## [STATED GOAL]
In the lines from the one with "Screen dimensions: 719x607" to the one with "Screen dimensions: 435x430", replace "brown" with "blue" and give those lines again with nothing else changed.

## [ENTRIES SUPPLIED]
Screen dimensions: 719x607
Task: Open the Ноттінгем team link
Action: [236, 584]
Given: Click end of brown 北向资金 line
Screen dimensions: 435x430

---

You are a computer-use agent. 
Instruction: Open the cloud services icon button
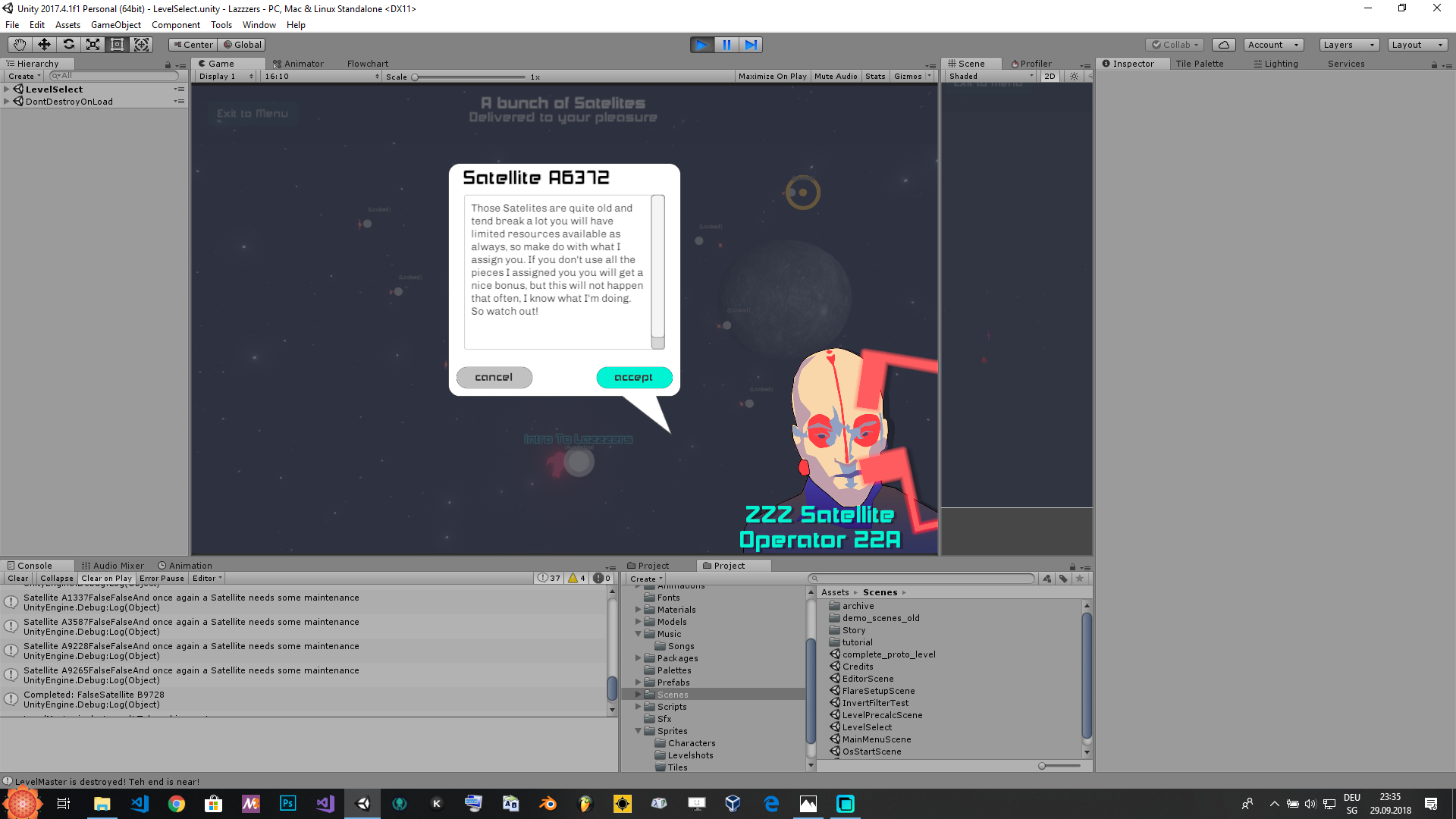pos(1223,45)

--

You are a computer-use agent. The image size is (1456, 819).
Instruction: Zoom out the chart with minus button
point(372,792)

## [ANSWER TO THIS PROBLEM]
Screen dimensions: 719x607
Task: Open the Ноттінгем team link
Action: [236, 584]
Given: Click end of blue 北向资金 line
Screen dimensions: 435x430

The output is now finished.